Dive Brief:
- The hits just keep on coming for Anthem, with a new report speculating that the company's $100-million insurance policy against cyber attacks may not be enough to pay for efforts to mitigate the damage.
- InsuranceInsider.com cited anonymous sources with knowledge of Anthem's AIG cyber attack policy, quoting them as saying that the cost of contacting 80 million members to alert them of the hack alone could exhaust the policy's protection. Dan Nelson, an Armstrong Teasdale attorney who deals with trade secrets, contracts and securities, told the St. Louis Business Journal that "Anthem should expect to pay between $100 to $200 per breached record. With as many as 80 million people affected, that comes out to $8 billion to $16 billion."
- As previously reported, 80 million of their clients' personal information—including Social Security numbers and credit card numbers—were exposed through a recent cyber attack. Further reports have indicated that Anthem failed to encrypt the personal data in their systems, and that the breach was enabled through a simple password hack, made worse by their network's single-tiered access design.
Dive Insight:
This story begs the obvious, and nearly unanswerable question, of how much payers should really invest to insure against problems with data security. If the costs of a serious hack like this can't be covered by a $100-million insurance policy, then how much should Anthem—and its peers—be willing to pay for a better chance at mitigating the cost of hacks in the future?

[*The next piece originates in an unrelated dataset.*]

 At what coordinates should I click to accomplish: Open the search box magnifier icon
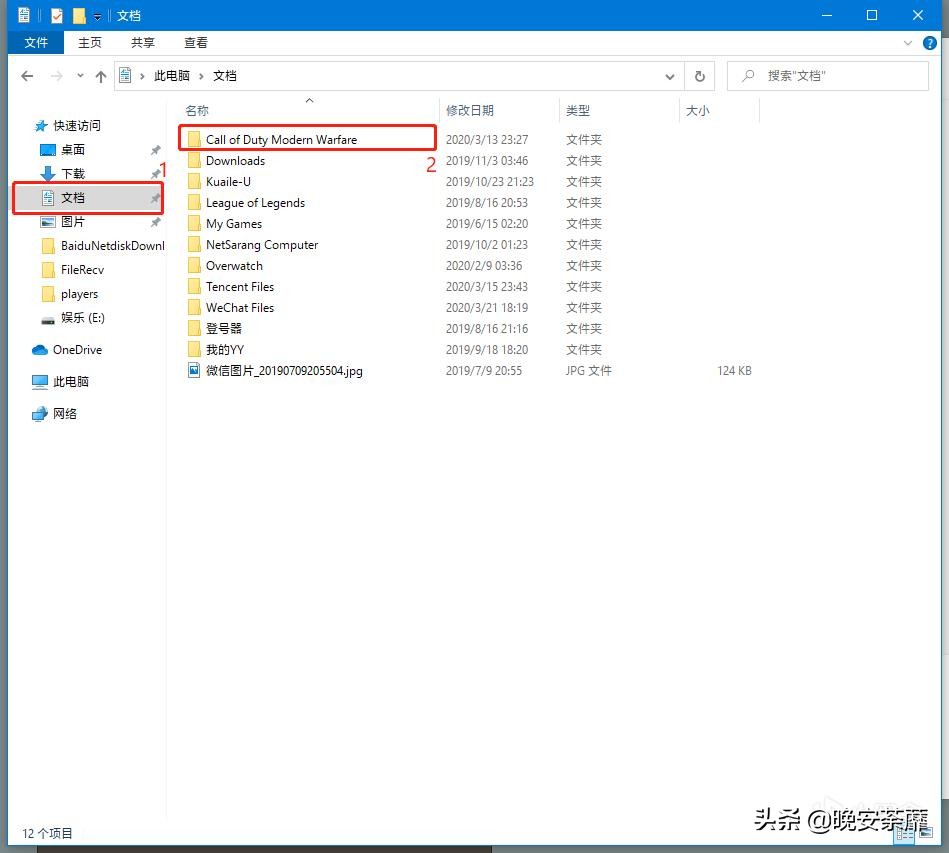point(748,75)
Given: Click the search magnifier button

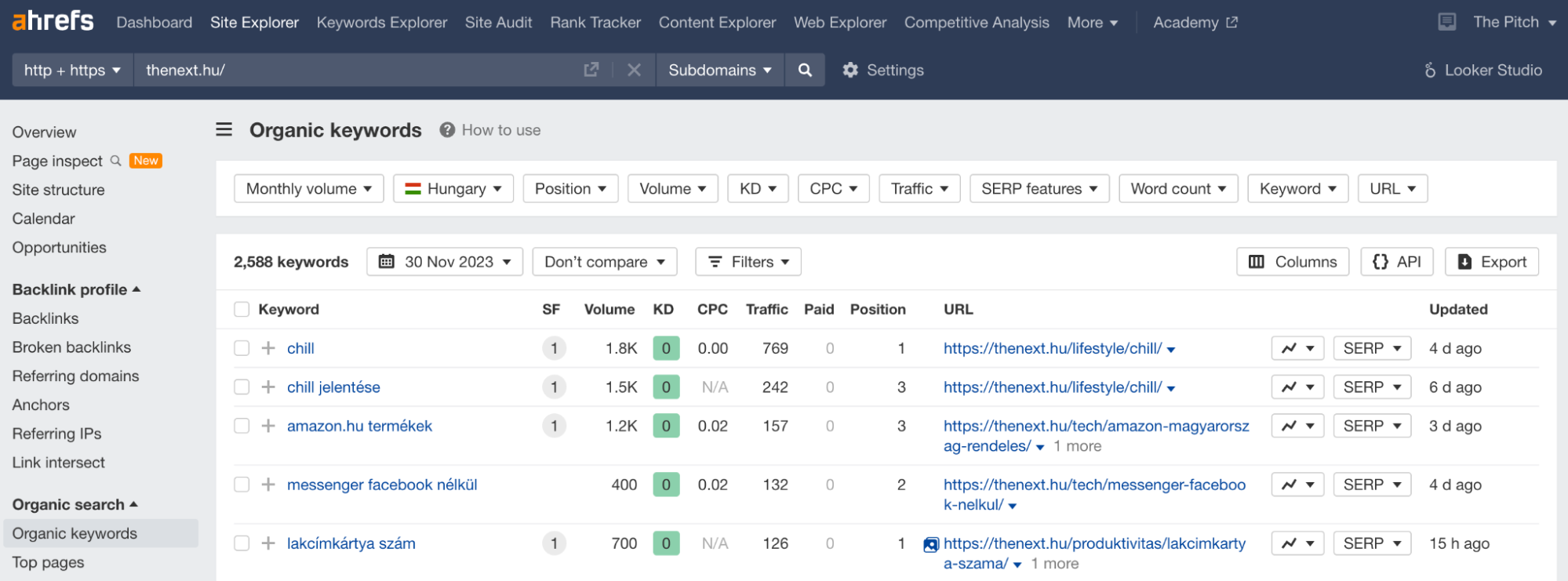Looking at the screenshot, I should [804, 70].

Once Anthem and other payers have taken all appropriate steps to lock down data security far more securely, they will have to address how much data security insurance they should have. While it seems unlikely that any health insurer will cop the premiums for multi-billion dollar protection—despite the potential for losses in that ballpark—health payers will probably conclude that Anthem's $100 million in coverage was grossly inadequate. Still, a payer or two may have to be bankrupted by cyber security breach losses before it becomes customary to make bigger cyber security insurance investments.